Philippe Boré, membre du collectif Or de question créé pour lutter contre le projet de la Montagne d’or, raconte avoir pris récemment conscience de l’ampleur du phénomène. « Le débat public nous a permis d’obtenir des chiffres dont nous n’avions jamais eu communication jusque là », à savoir qu’en mai 2018 près de 300.000 hectares étaient déjà concernés par des activités d’extraction ou des projets de recherches minières. « Nous avons été stupéfaits par l’importance de la surface mais, pris dans l’agitation du débat public sur le projet Montagne d’or, nous n’avons pas été plus loin dans l’investigation », explique le militant.
« Un grand débat aurait dû sceller le choix des peuples de Guyane de refuser l’industrialisation aurifère de notre territoire » (...)

Signe que l’opposition des habitants ne fait pas renoncer les compagnies minières, la société Iamgold, bien connue en Guyane, y détient aujourd’hui quatre permis d’exploration.
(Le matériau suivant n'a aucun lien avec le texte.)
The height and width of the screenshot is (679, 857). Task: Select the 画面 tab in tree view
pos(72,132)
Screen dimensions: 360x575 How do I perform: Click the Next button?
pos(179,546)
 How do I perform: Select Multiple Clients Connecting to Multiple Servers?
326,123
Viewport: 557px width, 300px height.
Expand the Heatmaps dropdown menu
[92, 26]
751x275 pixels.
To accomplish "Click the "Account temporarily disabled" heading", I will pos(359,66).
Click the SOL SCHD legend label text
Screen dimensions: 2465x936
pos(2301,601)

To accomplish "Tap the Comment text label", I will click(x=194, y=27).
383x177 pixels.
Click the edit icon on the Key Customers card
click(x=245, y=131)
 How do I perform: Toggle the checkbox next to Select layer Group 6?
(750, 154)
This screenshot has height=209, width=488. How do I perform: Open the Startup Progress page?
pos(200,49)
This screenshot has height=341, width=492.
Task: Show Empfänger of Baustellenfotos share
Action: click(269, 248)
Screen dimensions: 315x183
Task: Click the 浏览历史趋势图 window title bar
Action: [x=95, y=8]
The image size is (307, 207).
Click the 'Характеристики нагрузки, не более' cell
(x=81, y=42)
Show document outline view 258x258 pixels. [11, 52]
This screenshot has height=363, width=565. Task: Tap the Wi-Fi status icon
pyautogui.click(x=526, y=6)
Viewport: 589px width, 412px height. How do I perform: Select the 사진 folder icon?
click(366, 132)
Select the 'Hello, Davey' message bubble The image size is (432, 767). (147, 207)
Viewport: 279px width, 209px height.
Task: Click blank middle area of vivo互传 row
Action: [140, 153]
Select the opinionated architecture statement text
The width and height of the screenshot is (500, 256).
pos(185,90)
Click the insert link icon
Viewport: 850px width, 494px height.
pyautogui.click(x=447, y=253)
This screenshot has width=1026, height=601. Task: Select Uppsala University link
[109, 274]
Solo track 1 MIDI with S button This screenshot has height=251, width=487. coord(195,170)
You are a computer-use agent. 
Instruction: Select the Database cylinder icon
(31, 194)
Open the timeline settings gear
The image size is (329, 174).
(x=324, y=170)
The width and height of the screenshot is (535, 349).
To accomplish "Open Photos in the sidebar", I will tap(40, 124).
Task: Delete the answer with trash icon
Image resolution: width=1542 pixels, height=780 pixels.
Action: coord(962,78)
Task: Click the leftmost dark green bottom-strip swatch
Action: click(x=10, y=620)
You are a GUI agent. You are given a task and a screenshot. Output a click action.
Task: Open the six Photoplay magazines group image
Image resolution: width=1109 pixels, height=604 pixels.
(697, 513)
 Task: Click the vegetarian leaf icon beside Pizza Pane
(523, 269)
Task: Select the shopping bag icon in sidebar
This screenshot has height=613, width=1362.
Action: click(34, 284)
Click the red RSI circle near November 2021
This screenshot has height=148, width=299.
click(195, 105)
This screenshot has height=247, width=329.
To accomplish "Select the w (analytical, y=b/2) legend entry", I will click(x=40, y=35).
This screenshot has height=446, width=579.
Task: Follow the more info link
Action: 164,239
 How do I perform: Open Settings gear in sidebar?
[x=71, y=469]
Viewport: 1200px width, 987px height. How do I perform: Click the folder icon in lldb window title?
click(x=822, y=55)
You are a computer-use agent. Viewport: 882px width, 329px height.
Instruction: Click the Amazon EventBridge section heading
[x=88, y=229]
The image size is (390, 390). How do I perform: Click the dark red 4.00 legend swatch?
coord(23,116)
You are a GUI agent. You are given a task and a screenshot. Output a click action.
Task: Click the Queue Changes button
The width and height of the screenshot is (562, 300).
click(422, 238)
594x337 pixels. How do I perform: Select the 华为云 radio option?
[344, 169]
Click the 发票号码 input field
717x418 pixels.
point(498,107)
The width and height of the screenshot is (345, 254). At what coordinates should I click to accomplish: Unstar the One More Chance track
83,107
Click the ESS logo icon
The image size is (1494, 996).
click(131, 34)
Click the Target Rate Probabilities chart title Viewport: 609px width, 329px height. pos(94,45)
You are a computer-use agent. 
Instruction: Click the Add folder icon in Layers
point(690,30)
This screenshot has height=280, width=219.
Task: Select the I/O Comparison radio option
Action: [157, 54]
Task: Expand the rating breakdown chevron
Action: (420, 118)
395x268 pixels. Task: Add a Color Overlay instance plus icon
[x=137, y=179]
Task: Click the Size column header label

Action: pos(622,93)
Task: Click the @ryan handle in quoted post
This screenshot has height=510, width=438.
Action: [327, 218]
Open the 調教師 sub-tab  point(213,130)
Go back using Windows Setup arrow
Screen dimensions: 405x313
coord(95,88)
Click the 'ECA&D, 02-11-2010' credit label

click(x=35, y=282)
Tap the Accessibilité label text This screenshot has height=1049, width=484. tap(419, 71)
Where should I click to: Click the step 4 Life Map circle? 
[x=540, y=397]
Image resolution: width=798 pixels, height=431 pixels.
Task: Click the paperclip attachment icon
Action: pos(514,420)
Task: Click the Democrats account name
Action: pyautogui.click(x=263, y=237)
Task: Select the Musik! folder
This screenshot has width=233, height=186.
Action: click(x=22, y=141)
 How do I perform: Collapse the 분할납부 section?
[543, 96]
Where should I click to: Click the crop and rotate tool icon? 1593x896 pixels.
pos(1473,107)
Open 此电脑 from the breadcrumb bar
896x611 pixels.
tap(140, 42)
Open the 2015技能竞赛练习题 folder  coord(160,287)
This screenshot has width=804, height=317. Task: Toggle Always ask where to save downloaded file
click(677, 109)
Il y a une dizaine d’années, Iamgold avait un projet de mine industrielle sur la Montagne de Kaw auquel une mobilisation citoyenne avait mis un terme. À ce moment, « un grand débat aurait dû sceller le choix des peuples de Guyane de refuser l’industrialisation aurifère de notre territoire. Mais rien n’a été fait à ce sujet », relate Philippe Boré, qui avait participé à cette mobilisation : « Les citoyens guyanais opposés au pillage de notre patrimoine par des multinationales doivent repartir à zéro pour informer la population de la grande braderie qui se déroule à nouveau. » (...)

Autre société derrière laquelle se cache Newmont : la compagnie Armina ressources minières également dans la course aux permis d’exploration qui se joue actuellement en Guyane. Cette dernière est le résultat d’une coentreprise entre Newmont et la compagnie Auplata dans le but de mener les campagnes d’exploration des PER d’Iracoubo-Sud et de Bon Espoir. Auplata explique sur son site internet que les dépenses d’exploration engagées par la multinationale jusqu’à douze millions de dollars permettent « à Newmont de porter sa participation dans la coentreprise jusqu’à 75 %, Auplata conservant les 25 % restants ».

Cette évolution reçoit l’assentiment d’une partie de la classe politique locale (...)

Auplata, premier producteur d’or français, coté en bourse, et historiquement implanté en Guyane, fait partie des acteurs clés de l’industrialisation de la filière aurifère. En effet, cette société est sur le point de faire entrer en opération la toute première usine de cyanuration de la région, sur le site de Dieu Merci, à 120 km à l’ouest de Cayenne. (...)

En octobre 2018, une commission d’inspection interministérielle s’est rendue en Guyane pour travailler sur « les enjeux économiques, sociaux et environnementaux des grands projets miniers ». Parmi les compagnies minières implantées en Guyane, les membres de la commission ont déclaré n’avoir rencontré que la Compagnie de la Montagne d’or et Auplata, mais pas de petits exploitants artisanaux, comme la Guyane en compte pourtant quelques dizaines. Ils se sont également rendus au Suriname voisin pour visiter les sites miniers de Rosebel et Merian exploités par… Newmont et Iamgold. Le rapport de cette commission n’a pas encore été rendu public, mais on peut dès à présent présager qu’il mettra l’accent sur l’industrialisation de la filière aurifère guyanaise.